Estimation of DXA %Fat from BMI was considered the reference model (Figure 1). Results of the validation analysis are shown in Table 2. Age was added to the model as a maturity-related variable and although it was not significantly correlated with DXA %Fat (r = 0.09; p > 0.05) in the TS, it was significant (p < 0.001) when added to the reference model, although it accounted for only a slight increase in adjusted R-square and a small decrease in SEE (adj. R-square = 0.76; SEE = 4.1%; Table 2). Calf SFA %Fat accounted for an additional 12% of the variance in whole body percent fat and the SEE was reduced from 4.1% to 3.0% when added to BMI and age. Replacing calf SFA %Fat with thigh SFA %Fat accounted for slightly less variance (adj. R-square = 0.87) and had slightly greater error (SEE = 3.1%) when compared to calf SFA %Fat (Table 2). Entry of calf and thigh SFA %Fat together in the model accounted for an additional 2.0–3.0% of the variance in percent fat and further reduced SEE by 0.2–0.3% when compared to calf or thigh alone (Table 2).
Figure 1.
DXA percent fat predicted from body mass index (kg/m2) in the total sample (n = 458).
Table 2.
Regression equationsa for estimating DXA whole body percent fat from pQCT and anthropometry in the validation sample (n = 304). Upper half of table controls for age; lower half controls for maturity offset.

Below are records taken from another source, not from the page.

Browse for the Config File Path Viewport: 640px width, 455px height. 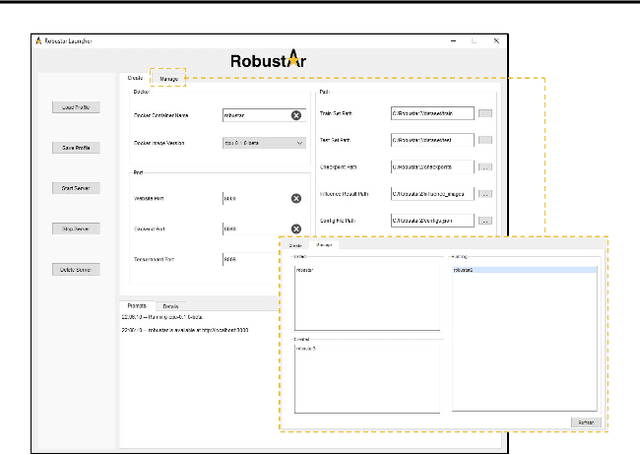point(485,220)
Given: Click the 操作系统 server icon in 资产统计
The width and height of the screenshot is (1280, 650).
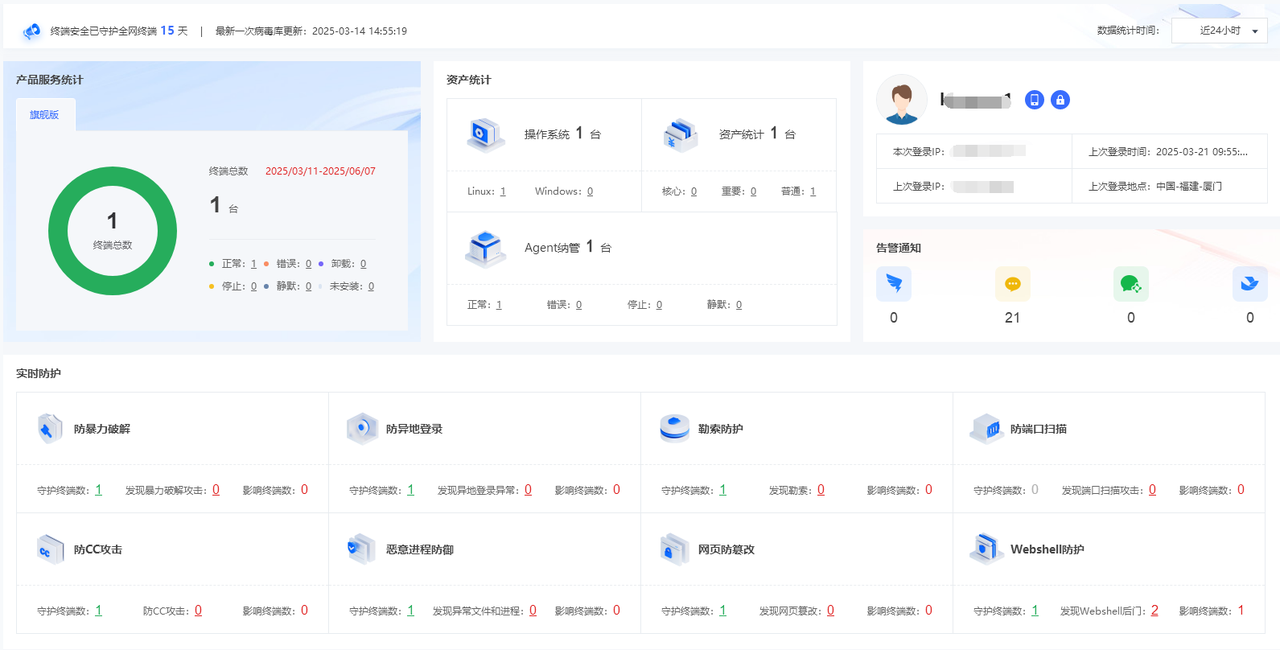Looking at the screenshot, I should 484,134.
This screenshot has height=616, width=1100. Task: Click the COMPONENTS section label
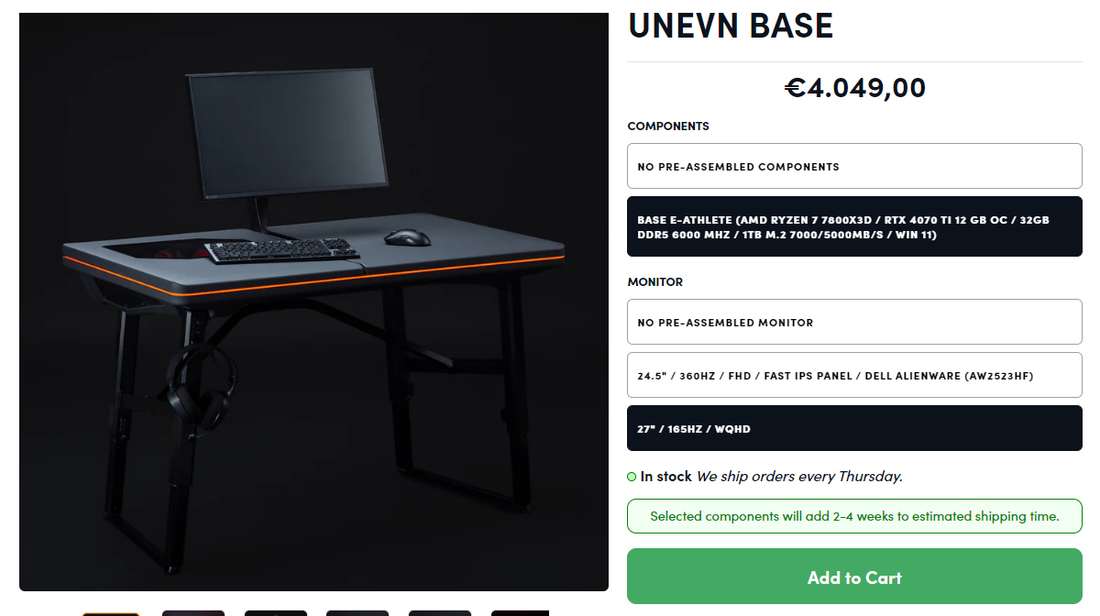click(668, 126)
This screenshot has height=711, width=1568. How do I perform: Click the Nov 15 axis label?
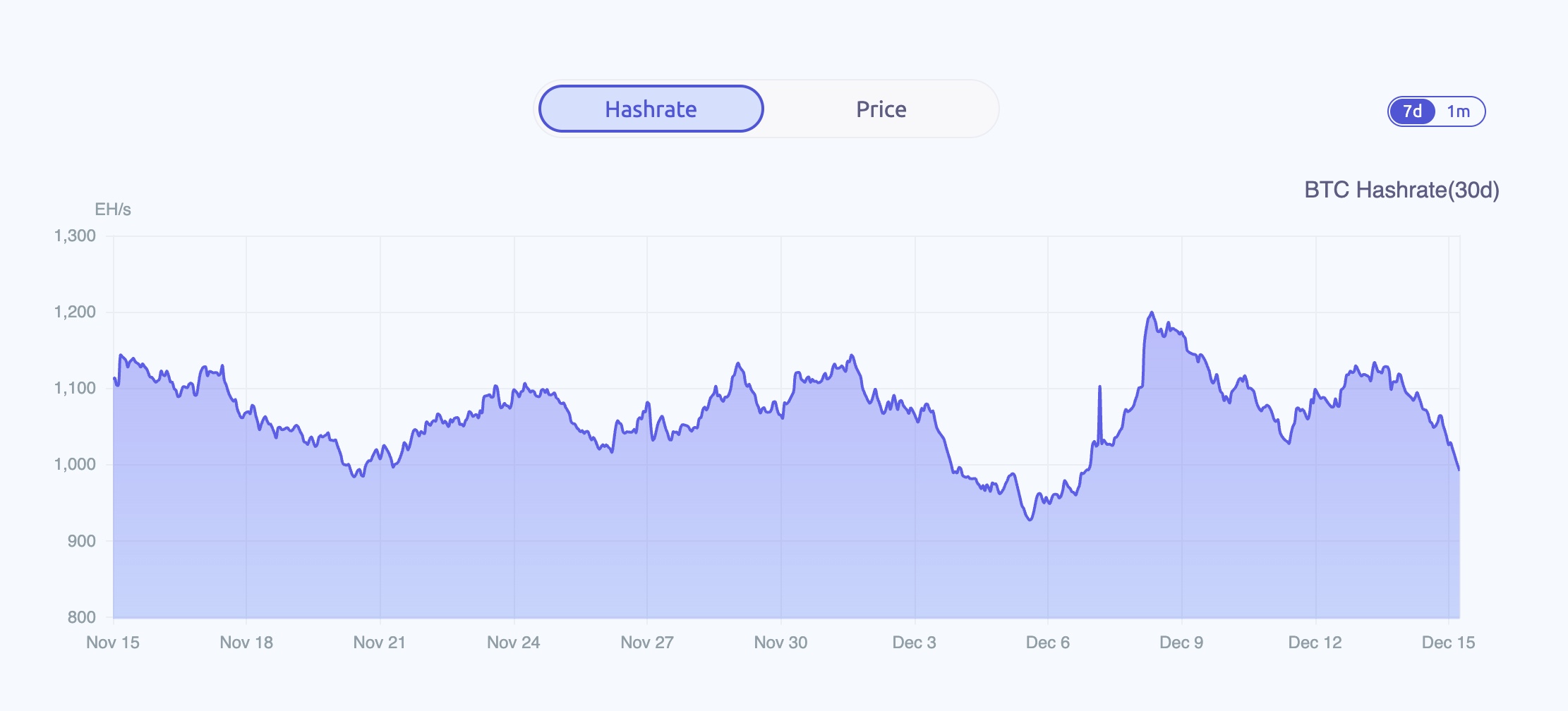click(113, 643)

| Unstandardized Regression Coefficients
| ||||||||||
|---|---|---|---|---|---|---|---|---|---|---|
| BMI | Age | Maturity Offset | Calf SFAb %Fat | Calf Musc. Dens. | Thigh SFAb %Fat | Thigh Musc. Dens. | Constant | Adj. R2 | SEE (%) | |
| Age | 2.284* | −0.993* | --- | --- | --- | --- | --- | −3.9 | 0.764 | 4.13 |
| 1.372* | 0.113 | --- | 0.528* | --- | --- | --- | −11.231 | 0.879 | 2.95 | |
| 1.400* | −0.190 | --- | --- | --- | 0.423* | --- | −9.257 | 0.865 | 3.11 | |
| 1.256* | 0.128 | --- | 0.355* | --- | 0.198* | --- | −11.343 | 0.889 | 2.83 | |
| 1.363* | 0.153 | --- | 0.518* | −0.268 | --- | --- | 9.891 | 0.880 | 2.94 | |
| 1.334* | −0.011 | --- | --- | --- | 0.397* | −0.756* | 48.534 | 0.880 | 2.94 | |
| 1.215* | 0.237 | --- | 0.332* | 0.313 | 0.189* | −0.812* | 26.303 | 0.900 | 2.68 | |
|
| ||||||||||
| Maturity Offset | 2.377* | --- | −1.158* | --- | --- | --- | --- | −17.507 | 0.762 | 4.13 |
| 1.347* | --- | 0.188 | 0.532* | --- | --- | --- | −9.433 | 0.879 | 2.95 | |
| 1.392* | --- | −0.105 | --- | --- | 0.427* | --- | −11.365 | 0.865 | 3.12 | |
| 1.219* | --- | 0.246 | 0.359* | --- | 0.200* | --- | −9.167 | 0.889 | 2.82 | |
| 1.332* | --- | 0.243 | 0.522* | −0.277 | --- | --- | 12.965 | 0.880 | 2.94 | |
| 1.302* | --- | 0.122 | --- | --- | 0.402* | −0.770* | 50.095 | 0.880 | 2.93 | |
| 1.163* | --- | 0.386** | 0.335* | 0.302 | 0.193* | −0.817* | 31.354 | 0.900 | 2.67 | |
Ustandardized regression coefficients;
SFA = Subcutaneous Fat Area;
p < 0.001;
p < 0.05
The addition of thigh and calf muscle density to this regression model, both separately and together, improved prediction of percent fat with the greatest improvement observed when both density variables were included. This model had the best predictive accuracy (SEE = 2.7%), accounting for the greatest proportion of variance in percent fat (adj. R-square = 0.90), although, calf muscle density was not significant (p = 0.14) in this model (Table 2). A scatterplot showing predicted percent fat versus DXA %Fat is shown in Figure 2a. The plot of residuals against the average percent fat is shown in Figure 2b. The limits of agreement (± 2SD, as defined by Bland-Altman) were ± 5.4% [34, 35]. Residuals were not correlated with the average percent fat (r = 0.16 and b = 0.05) and the average residual, as expected, was zero (X̄residual = 0.02%).
Figure 2.
Figure 2a: DXA%Fat predicted by the final regression model in the validation sample (n = 304)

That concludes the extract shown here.